:: TASK BRIEF ::
Below are some records. Return exactly the lines from the one containing "You are a GUI" through the one containing "This screenshot has width=414, height=233.", both included, and only those.

══ DATA EXTRACTS

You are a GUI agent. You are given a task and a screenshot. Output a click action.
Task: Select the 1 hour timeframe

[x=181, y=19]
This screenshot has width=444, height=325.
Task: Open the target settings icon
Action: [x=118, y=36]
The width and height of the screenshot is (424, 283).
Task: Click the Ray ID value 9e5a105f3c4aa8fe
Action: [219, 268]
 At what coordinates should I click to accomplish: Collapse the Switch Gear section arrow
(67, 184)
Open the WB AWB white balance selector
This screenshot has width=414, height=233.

════
══ DATA EXTRACTS

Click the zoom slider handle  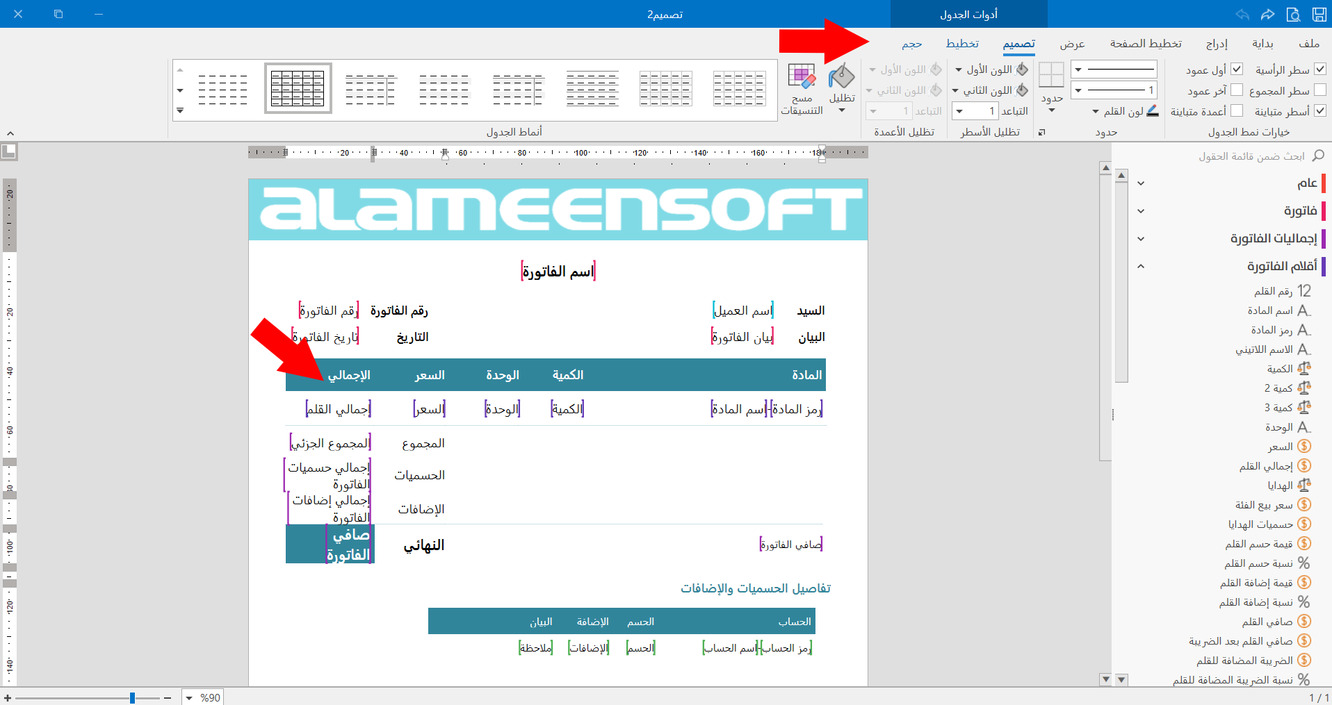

════

:: SOLVED PROBLEM ::
You are a GUI agent. You are given a task and a screenshot. Output a click action.
Task: Select the 1 hour timeframe

[x=181, y=19]
This screenshot has width=444, height=325.
Task: Open the target settings icon
Action: [x=118, y=36]
The width and height of the screenshot is (424, 283).
Task: Click the Ray ID value 9e5a105f3c4aa8fe
Action: [219, 268]
 At what coordinates should I click to accomplish: Collapse the Switch Gear section arrow
(67, 184)
Open the WB AWB white balance selector
This screenshot has width=414, height=233.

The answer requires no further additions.